Na szczególną uwagę zasługuje tu kreator postaci. Jest wyjątkowo szczegółowy i daje ogrom możliwości. Można w nim przepaść na całe godziny, dopracowując każdy szczegół. Dzięki temu nasze Zoi wyglądają bardzo realistycznie. Jedyny problem stanowią jednak włosy. Zdaje sobie sprawę, iż to jest jeden z najtrudniejszych elementów do zaprojektowania i tutaj to naprawdę widać. Nie pomagają za wiele choćby ustawienia ultra. Plus jest taki, iż po wyjściu z kreatora postaci wygląda to dużo lepiej, minus: kolor często wydaje się kompletnie inny, zwłaszcza przy blondach i brązach.
Fani budowania z pewnością będą zachwyceni. InZOI oferuje naprawdę dużo opcji personalizacji mebli, nadawania im wybranej tekstury i koloru. Jakkolwiek ilość dostępnych modeli wydaje się jeszcze dość ograniczona, naprawdę można zaprojektować arcydzieła. Ponieważ jednak osobiście nie przepadam za tym elementem rozgrywki i wolę korzystać z gotowych wzorów, tak rozbudowane opcje budowy stanowiły dla mnie jedynie dodatkową torturę.
Jeżeli chodzi o samą rozgrywkę, jest ona dość… rozczarowująca. Znacznie częściej odczuwałam frustrację niż zadowolenie. Zoi blokują się w dziwnych momentach. Czasami trudno jest najechać na przedmiot czy innego Zoi i wejść w interakcję. W dodatku ta momentami potrafi być w ogóle niemożliwa, bez absolutnie żadnego sensownego powodu. Czasem nie da się użyć jakiegoś przedmiotu, bo inny Zoi z niego korzysta i jest to zrozumiałe, ale jest tu pewien brak konsekwencji. Zoi potrafią stać przez 20 minut w jednym miejscu i czekać, aż inny Zoi skończy swoją czynność, żeby iść z nim porozmawiać, ale nie da się zakolejkować użycia lodówki, o ile akurat jest otwarta.
Dość męczące okazało się również tempo samej rozgrywki. Czas w grze upływa irytująco powoli. Dla wielu graczy jest to duży plus, bo można naprawdę wiele rzeczy zrobić w ciągu dnia i to faktycznie jest super. Problem polega na tym, iż chociaż mamy opcje przyśpieszania czasu, to wydają się one ograniczone i nie spełniają zbyt dobrze swojej funkcji. Przyśpieszenie na poziomie 10x jest dziwnie przyblokowane i włącza się tylko, gdy wszyscy Zoi śpią.

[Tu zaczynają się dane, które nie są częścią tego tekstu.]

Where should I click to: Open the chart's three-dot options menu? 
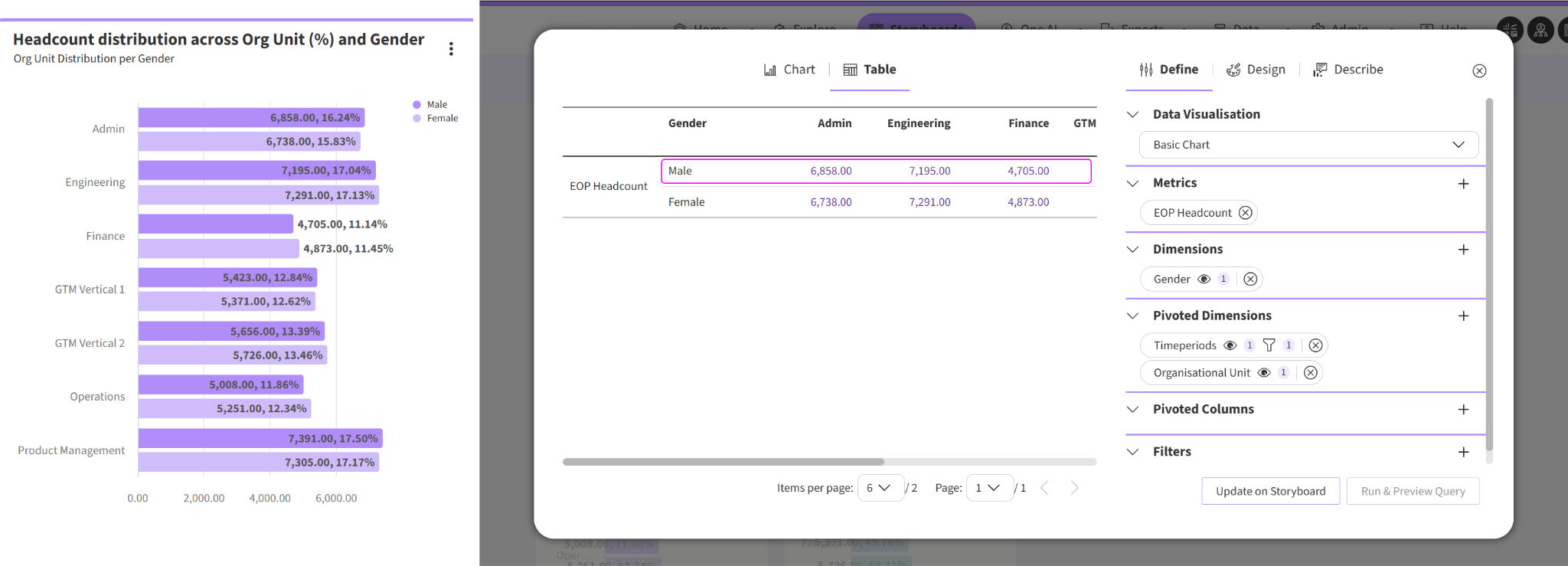coord(451,49)
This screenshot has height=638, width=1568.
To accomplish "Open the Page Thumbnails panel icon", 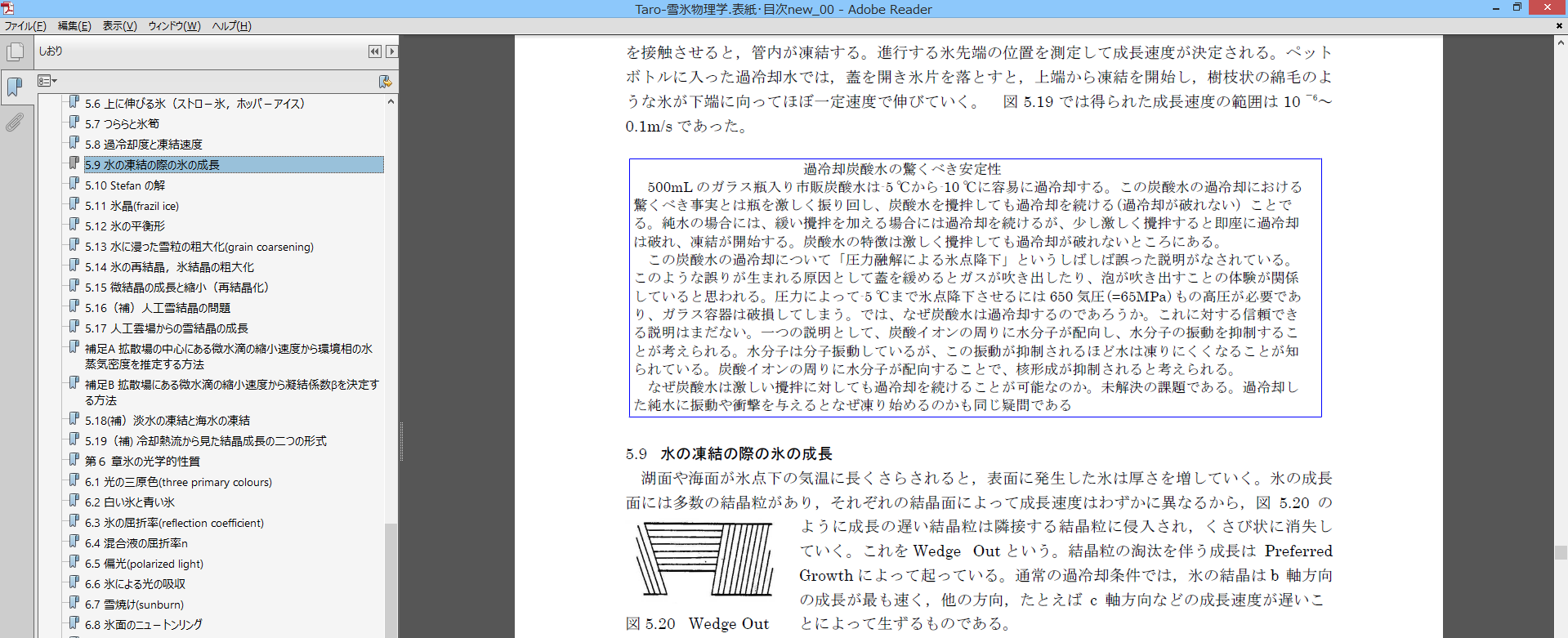I will (x=15, y=52).
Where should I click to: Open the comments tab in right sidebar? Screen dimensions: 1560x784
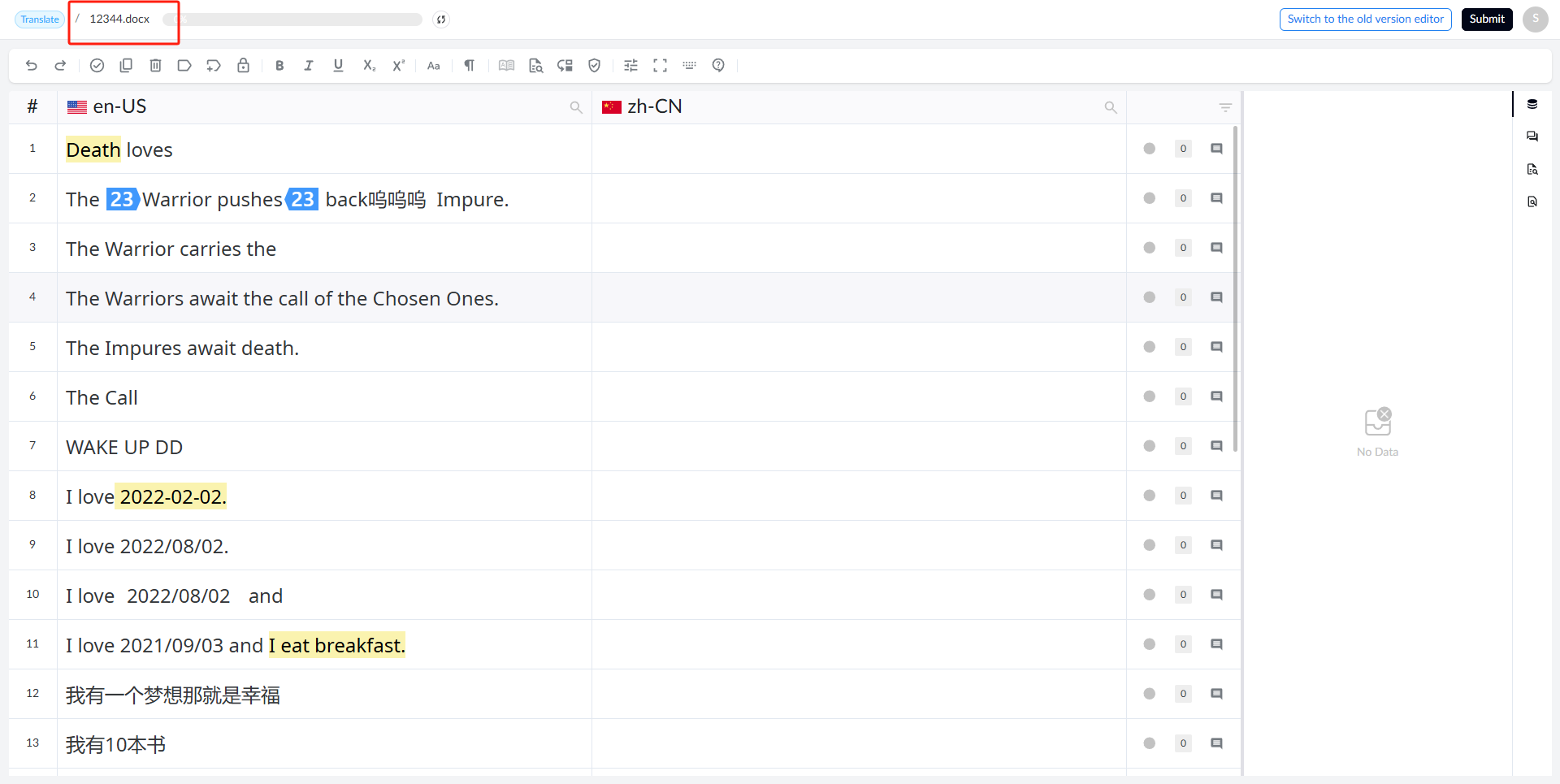point(1532,136)

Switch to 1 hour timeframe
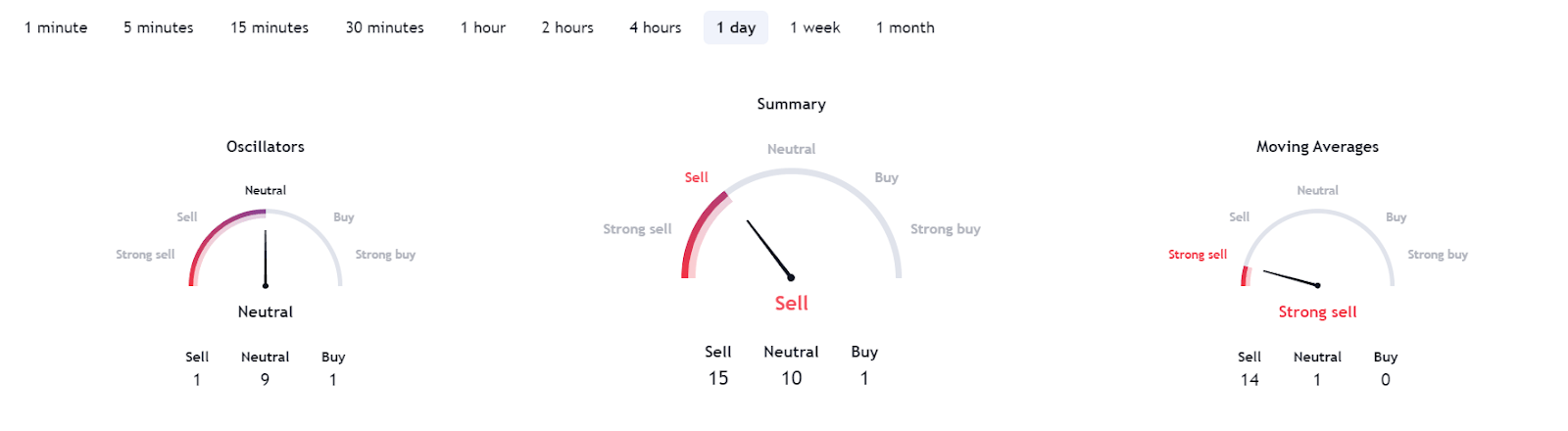tap(483, 27)
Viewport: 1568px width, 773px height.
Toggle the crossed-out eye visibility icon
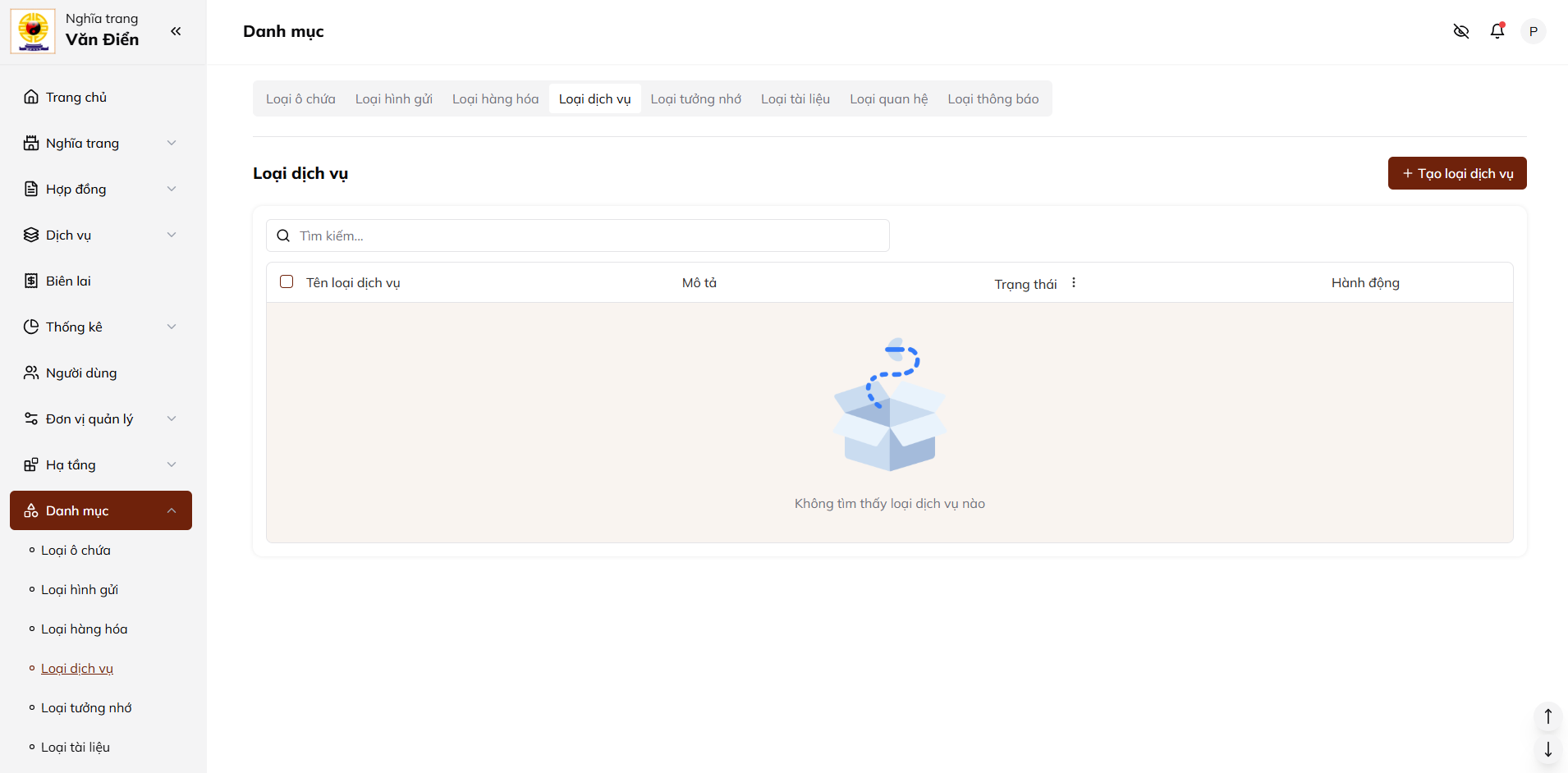pos(1461,31)
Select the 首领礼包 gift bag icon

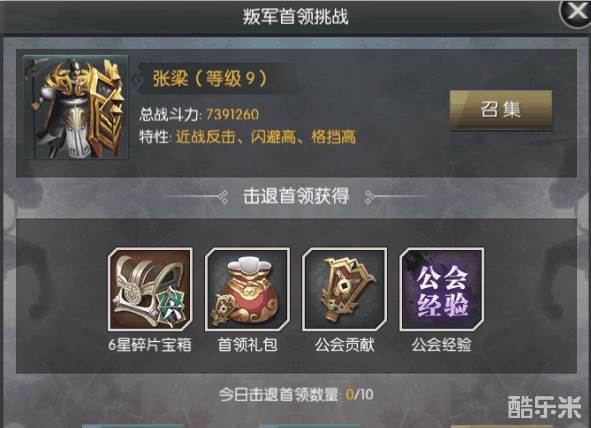pyautogui.click(x=247, y=289)
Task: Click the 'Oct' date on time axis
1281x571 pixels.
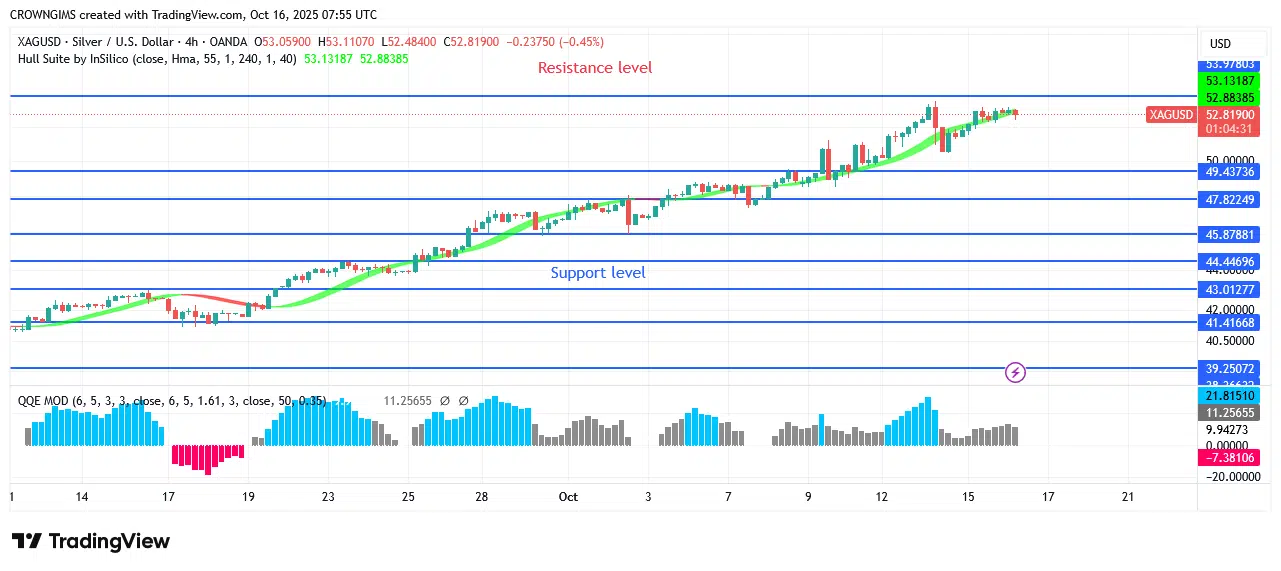Action: pyautogui.click(x=568, y=497)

Opcje dialogowe są rozbudowane i szczegółowe, ale brakuje im kontekstu. Możemy na przykład opowiedzieć o doświadczeniach z pracy albo o niemiłym kliencie, tylko skąd Zoi może mieć o tym jakiekolwiek pojęcie, skoro nie ma pracy? Takich dziwnych tematów jest więcej, w rezultacie czego interakcje wydają się skomplikowane, a nie po prostu różnorodne. Nic też za tym nie idzie, nie wpływają one jakoś znacząco na relacje, czy cokolwiek innego wewnątrz gry. Czasami Zoi chcą porozmawiać o czymś konkretnym, ale odnalezienie odpowiedniej opcji dialogowej niemal zawsze wydawało mi się niemożliwe.
Przyzwyczajenie się do interfejsu i sterowania może zająć chwilę fanom klasycznych simsów. Jest tu sporo różnic, ale jest też wiele nowości. Gra przecież nie byłaby ciekawa, gdyby była niemal identyczna, prawda? Zaskoczyło mnie na przykład, iż Zoi mają pralkę na ubrania oraz odkurzacz, który domyślnie jest w każdym mieszkaniu. Obowiązki domowe wkraczają tu więc na zupełnie nowy poziom.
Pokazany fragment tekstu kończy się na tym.